Last Update: 5/19/08 (Transmittal I-2-72)
“Claimant,” as used herein, refers to the party to the initial, reconsidered, or revised determination who has requested a hearing before an ALJ, and any other party to the determination, or person whose rights may be adversely affected by a hearing decision.
The claimant is responsible for providing evidence to support his or her claim. If the claimant does not provide medical or other evidence the Administrative Law Judge (ALJ) needs and asks for, the ALJ will generally make a decision based on the evidence in the record, including evidence the ALJ has obtained directly. To document that the ALJ has made an attempt to fully and fairly develop the record, the ALJ should include documentation of all attempts to obtain the evidence as an exhibit(s) in the record.
The regulations at 20 CFR §§ 404.1513(a) and 416.913(a) define “acceptable medical sources” as licensed physicians (medical or osteopathic doctors); licensed or certified psychologists (including school psychologists, or other licensed or certified individuals with other titles who perform the same function as a school psychologist in a school setting, for purposes of establishing mental retardation, learning disabilities, and borderline intellectual functioning only); licensed optometrists, for purposes of establishing visual disorders only (except, in the U.S. Virgin Islands, licensed optometrists, for the measurement of visual acuity and visual fields only); licensed podiatrists, for the purpose of establishing impairments of the foot or the foot and ankle only, depending on whether the State in which the podiatrist practices permits the practice of podiatry on the foot only, or the foot and ankle; and qualified speech-language pathologists, for purposes of establishing speech or language impairments only.
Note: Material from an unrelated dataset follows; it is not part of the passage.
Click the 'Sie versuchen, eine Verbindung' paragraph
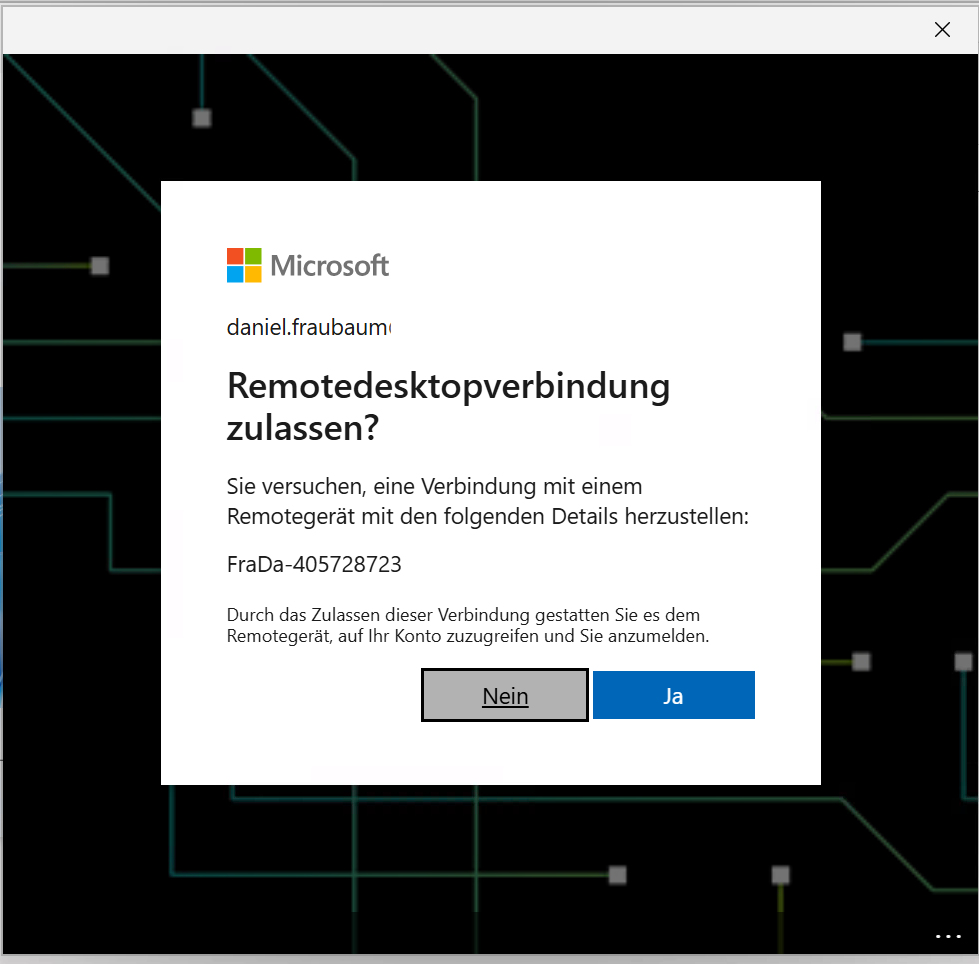tap(488, 501)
For this source, “qualified” means that the speech-language pathologist must be licensed by the State professional licensing agency, or be fully certified by the State education agency in the State in which he or she practices, or hold a Certificate of Clinical Competence from the American Speech-Language-Hearing Association.
The regulations at 20 CFR §§ 404.1502 and 416.902 define “medical sources” as acceptable medical sources or other health care providers who are not acceptable medical sources. These sections define “treating source” as a claimant's own physician or psychologist, or other acceptable medical source who provides or has provided the claimant with medical treatment or evaluation, and who has or has had an ongoing treatment relationship with the claimant.
SSA considers a claimant's treating source(s) to be the primary source of medical evidence about the claimant's impairment(s). If a claimant's treating source(s) cannot provide adequate evidence about the claimant's impairment(s) for the ALJ to determine whether the claimant is disabled or blind, the ALJ may obtain existing evidence from other sources or ask the claimant to undergo a physical or mental examination(s) or test(s).
SSA will pay health care professionals not employed by the Federal government and other non-federal providers of medical services for the reasonable cost of providing existing medical evidence that the ALJ requests. SSA will also pay for any physical or mental examination or test that it arranges. However, SSA will not pay for any physical or mental examination or test the claimant or the claimant's representative arranges without advance approval.
The ALJ must review the evidence before the hearing to determine whether it is sufficient for a full and fair inquiry into the matters at issue. (See I-2-1-1, Prehearing – Case Analysis and Workup — General, and I-2-1-5, Conducting Prehearing Case Analysis and Workup.)
Development may be needed to:
obtain additional medical evidence (e.g., current evidence from a treating source);
obtain technical or specialized medical opinion; or
resolve conflicts or differences in the evidence.
If the ALJ decides that additional evidence is needed, the ALJ or the HO staff will undertake appropriate development before the hearing and arrange for any necessary witnesses to be present at the hearing. (See I-2-6-60 Testimony of Claimants and Witnesses.) If a witness will not appear voluntarily, the ALJ may consider issuing a subpoena under 20 CFR 404.950(d) and 416.1450(d). (See I-2-5-80 Preparation and Service of a Subpoena.)
If the ALJ obtains evidence after the hearing from a source other than the claimant, the ALJ generally must provide the claimant an opportunity to examine the evidence before entering it into the record as an exhibit. (See I-2-7-30, Proffer Procedures; I-2-6-78, Closing the Hearing; and I-2-7-99 Sample Waiver By Claimant of Right to Inspect Additional Evidence.)